Exercise instructions: Take the material below and reproduce, word for word, only the lines from the line with "William Kendall (240, 886)" through the line with "2014 (205, 1648)".

The data:

--

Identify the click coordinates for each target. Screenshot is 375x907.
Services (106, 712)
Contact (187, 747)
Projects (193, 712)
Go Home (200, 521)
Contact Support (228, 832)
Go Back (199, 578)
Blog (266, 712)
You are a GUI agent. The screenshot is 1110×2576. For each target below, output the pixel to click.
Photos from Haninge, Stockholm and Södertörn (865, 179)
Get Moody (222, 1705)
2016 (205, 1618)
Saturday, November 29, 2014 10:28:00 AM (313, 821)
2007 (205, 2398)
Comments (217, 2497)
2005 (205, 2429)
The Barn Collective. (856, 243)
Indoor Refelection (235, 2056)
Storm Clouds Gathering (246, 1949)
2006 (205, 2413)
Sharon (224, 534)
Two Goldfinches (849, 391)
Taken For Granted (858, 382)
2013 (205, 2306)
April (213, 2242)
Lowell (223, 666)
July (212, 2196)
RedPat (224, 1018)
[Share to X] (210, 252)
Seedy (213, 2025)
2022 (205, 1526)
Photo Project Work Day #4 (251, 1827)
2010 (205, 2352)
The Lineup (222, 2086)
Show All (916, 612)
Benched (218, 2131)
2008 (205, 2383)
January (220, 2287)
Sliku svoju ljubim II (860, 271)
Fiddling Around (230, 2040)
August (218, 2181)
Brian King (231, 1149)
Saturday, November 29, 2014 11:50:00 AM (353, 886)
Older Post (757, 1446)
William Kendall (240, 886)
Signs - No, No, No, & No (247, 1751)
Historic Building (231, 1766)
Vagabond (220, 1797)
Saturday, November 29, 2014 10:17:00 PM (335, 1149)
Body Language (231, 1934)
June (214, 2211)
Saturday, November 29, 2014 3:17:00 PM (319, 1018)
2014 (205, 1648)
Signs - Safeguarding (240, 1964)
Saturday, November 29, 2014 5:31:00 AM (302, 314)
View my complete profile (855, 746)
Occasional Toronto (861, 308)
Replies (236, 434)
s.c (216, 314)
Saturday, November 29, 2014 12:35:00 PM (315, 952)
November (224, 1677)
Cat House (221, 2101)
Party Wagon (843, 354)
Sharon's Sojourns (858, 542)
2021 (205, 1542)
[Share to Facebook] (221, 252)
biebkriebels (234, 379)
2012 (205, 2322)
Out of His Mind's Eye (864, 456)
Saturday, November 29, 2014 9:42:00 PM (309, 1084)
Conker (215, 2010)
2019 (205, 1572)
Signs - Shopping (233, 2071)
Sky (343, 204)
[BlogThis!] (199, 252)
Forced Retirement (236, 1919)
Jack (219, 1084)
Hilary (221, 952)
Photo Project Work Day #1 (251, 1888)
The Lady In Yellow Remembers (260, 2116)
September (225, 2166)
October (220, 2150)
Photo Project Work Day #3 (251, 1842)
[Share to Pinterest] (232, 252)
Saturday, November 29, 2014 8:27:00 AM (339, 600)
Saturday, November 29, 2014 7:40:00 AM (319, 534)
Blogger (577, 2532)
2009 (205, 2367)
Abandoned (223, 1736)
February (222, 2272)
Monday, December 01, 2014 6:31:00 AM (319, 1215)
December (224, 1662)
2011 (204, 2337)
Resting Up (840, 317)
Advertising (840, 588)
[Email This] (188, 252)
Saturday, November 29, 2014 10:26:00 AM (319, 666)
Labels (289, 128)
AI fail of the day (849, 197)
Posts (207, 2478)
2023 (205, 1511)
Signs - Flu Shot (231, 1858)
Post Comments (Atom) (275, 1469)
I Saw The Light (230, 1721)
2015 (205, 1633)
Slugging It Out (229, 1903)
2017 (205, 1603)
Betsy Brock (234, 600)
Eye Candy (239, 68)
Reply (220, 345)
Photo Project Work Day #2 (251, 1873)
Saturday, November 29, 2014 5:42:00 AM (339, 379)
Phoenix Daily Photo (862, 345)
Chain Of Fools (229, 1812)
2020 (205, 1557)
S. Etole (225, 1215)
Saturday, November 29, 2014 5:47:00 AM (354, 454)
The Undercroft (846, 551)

--

Answer:
William Kendall (240, 886)
Signs - No, No, No, & No (247, 1751)
Historic Building (231, 1766)
Vagabond (220, 1797)
Saturday, November 29, 2014 10:17:00 PM (335, 1149)
Body Language (231, 1934)
June (214, 2211)
Saturday, November 29, 2014 3:17:00 PM (319, 1018)
2014 (205, 1648)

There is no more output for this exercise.